Go through the records below and copy out every line holding "breadcrumb".

Given data START

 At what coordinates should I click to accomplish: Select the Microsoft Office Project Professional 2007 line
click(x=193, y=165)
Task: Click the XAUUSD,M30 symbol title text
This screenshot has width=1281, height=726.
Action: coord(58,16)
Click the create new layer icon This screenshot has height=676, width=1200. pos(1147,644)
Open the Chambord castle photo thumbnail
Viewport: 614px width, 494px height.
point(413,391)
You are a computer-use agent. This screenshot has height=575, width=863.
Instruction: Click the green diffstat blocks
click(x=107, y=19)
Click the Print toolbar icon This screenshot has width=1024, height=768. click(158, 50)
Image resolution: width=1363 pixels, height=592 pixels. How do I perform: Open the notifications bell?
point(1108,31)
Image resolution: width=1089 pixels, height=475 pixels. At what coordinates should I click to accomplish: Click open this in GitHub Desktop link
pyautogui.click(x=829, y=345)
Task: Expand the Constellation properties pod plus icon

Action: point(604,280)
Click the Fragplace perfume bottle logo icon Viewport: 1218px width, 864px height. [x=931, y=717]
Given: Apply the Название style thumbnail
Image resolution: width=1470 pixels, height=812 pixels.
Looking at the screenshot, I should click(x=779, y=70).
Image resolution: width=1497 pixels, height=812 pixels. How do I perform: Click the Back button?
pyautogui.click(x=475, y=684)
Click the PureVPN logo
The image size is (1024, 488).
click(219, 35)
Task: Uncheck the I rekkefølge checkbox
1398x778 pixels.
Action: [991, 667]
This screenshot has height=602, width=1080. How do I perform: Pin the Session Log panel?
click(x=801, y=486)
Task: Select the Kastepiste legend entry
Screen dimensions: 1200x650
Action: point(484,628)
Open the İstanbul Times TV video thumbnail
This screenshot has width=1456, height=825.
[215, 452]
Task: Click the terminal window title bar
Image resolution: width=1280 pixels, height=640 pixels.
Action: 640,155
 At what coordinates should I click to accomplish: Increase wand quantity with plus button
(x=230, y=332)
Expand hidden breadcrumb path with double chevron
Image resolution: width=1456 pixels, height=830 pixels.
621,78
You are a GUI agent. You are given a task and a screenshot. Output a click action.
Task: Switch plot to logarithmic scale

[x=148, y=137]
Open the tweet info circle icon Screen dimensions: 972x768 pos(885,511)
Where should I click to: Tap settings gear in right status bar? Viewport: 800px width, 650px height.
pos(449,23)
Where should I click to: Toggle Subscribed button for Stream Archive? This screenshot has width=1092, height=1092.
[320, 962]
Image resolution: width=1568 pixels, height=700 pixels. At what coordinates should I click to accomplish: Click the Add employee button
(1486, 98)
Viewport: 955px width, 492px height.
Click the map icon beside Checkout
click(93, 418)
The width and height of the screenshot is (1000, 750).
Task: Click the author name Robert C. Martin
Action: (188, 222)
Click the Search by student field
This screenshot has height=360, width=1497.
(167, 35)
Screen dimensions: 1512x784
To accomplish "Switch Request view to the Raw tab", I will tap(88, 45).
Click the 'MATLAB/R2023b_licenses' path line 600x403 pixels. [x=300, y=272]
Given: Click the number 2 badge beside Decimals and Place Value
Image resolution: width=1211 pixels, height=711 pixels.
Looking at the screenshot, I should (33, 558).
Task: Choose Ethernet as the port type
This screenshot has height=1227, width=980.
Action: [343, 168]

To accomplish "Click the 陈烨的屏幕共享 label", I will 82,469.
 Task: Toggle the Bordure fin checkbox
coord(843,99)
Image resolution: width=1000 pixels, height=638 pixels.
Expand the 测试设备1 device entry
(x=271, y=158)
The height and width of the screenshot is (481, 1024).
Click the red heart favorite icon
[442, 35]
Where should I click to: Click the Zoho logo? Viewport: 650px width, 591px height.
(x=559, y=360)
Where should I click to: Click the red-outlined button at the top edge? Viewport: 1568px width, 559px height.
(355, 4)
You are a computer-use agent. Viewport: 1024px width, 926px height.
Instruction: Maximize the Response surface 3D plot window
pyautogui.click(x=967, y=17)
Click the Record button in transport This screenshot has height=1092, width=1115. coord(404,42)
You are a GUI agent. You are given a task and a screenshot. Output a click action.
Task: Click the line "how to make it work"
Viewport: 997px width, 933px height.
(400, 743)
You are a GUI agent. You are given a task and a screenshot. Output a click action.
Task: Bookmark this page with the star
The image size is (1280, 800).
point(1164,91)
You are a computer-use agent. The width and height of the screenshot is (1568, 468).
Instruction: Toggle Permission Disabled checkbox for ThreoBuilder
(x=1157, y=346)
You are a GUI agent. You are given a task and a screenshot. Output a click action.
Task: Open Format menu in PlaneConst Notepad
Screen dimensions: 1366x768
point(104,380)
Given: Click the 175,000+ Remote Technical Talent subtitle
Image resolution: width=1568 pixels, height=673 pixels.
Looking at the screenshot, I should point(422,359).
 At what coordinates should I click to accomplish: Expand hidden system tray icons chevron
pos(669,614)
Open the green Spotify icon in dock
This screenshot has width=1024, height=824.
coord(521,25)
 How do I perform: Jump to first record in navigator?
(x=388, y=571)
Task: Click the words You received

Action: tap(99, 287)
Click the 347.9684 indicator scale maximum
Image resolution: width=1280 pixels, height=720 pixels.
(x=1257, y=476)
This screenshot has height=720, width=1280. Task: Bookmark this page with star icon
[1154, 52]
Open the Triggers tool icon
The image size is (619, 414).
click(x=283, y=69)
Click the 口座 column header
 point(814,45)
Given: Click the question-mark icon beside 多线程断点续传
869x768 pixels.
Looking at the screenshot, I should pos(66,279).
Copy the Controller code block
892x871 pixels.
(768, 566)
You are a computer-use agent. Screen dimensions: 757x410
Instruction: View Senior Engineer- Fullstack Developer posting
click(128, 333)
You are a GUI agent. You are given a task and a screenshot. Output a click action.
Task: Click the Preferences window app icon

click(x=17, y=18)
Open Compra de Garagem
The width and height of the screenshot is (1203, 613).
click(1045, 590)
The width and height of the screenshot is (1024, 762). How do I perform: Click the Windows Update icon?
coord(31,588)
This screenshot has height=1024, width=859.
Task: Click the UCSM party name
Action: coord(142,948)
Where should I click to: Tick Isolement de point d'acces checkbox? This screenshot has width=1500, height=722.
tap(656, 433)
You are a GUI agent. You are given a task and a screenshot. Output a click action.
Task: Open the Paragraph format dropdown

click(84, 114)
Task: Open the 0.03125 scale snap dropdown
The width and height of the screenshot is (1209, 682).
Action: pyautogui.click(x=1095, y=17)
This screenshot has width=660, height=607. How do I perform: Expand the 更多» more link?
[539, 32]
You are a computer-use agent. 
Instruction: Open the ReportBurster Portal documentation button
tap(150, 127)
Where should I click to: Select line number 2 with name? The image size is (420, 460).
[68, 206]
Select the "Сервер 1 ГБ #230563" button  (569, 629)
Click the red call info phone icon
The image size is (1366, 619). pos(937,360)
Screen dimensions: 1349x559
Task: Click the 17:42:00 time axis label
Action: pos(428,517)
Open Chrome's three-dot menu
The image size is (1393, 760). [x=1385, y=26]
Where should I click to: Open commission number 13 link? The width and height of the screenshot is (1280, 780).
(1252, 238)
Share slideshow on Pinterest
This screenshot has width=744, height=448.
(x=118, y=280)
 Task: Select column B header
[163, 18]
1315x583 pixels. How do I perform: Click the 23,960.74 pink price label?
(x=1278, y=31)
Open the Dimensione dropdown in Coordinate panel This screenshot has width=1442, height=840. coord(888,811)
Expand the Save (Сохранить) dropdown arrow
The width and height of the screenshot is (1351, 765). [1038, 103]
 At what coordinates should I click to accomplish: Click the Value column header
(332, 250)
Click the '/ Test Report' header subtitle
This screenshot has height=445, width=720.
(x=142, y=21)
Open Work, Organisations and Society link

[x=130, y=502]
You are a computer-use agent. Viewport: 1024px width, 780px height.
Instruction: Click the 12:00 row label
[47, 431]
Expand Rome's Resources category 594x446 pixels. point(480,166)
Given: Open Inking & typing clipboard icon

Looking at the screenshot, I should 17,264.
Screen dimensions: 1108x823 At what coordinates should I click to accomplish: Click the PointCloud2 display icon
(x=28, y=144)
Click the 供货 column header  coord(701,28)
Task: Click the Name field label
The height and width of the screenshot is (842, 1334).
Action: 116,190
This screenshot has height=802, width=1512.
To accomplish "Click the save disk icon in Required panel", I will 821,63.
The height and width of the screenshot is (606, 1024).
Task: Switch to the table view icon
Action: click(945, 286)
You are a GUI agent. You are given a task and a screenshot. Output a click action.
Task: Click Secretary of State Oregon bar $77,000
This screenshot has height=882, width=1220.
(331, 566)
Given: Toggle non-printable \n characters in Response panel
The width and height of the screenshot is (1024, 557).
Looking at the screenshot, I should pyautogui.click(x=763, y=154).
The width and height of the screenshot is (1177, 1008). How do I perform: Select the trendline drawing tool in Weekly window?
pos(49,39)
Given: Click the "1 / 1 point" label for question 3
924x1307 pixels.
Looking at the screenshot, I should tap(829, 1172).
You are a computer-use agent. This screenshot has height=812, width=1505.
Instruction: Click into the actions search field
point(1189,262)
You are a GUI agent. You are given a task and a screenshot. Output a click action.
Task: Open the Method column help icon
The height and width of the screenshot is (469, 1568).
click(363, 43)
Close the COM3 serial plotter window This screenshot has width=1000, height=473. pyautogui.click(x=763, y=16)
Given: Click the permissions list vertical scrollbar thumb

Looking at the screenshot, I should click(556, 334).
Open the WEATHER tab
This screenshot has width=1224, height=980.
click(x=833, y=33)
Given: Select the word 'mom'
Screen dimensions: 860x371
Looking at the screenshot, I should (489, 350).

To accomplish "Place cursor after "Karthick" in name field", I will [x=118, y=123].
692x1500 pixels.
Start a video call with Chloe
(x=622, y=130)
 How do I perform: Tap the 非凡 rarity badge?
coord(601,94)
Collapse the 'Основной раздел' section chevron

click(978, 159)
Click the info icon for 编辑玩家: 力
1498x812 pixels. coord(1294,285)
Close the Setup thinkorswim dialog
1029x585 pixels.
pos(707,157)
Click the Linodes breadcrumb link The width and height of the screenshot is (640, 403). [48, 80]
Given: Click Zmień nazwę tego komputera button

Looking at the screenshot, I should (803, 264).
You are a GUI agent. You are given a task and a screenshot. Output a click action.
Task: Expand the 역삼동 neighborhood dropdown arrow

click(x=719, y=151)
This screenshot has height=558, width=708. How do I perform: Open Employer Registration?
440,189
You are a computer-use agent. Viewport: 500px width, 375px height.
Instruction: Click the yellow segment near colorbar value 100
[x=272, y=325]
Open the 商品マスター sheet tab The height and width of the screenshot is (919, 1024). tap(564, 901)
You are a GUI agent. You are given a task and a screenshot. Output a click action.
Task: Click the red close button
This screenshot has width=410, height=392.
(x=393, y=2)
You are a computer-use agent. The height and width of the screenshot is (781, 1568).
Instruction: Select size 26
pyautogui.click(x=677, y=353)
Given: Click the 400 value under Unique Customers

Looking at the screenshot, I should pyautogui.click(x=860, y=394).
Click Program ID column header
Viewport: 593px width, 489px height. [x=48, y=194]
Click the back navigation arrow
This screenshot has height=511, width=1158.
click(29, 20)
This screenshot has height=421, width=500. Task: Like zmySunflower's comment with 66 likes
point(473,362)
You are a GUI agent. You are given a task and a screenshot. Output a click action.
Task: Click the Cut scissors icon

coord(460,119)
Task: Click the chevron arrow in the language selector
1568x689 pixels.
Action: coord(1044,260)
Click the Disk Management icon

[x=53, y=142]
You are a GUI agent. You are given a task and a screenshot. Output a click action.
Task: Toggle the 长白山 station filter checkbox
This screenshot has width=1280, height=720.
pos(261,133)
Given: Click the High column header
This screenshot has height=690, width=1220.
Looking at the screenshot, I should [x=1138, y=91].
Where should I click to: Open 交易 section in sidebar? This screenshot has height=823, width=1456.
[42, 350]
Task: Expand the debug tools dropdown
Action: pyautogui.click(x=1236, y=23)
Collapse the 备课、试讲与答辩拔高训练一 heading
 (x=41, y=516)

Given data END

* Output for this exercise
Expand hidden breadcrumb path with double chevron
Click the Linodes breadcrumb link The width and height of the screenshot is (640, 403). [48, 80]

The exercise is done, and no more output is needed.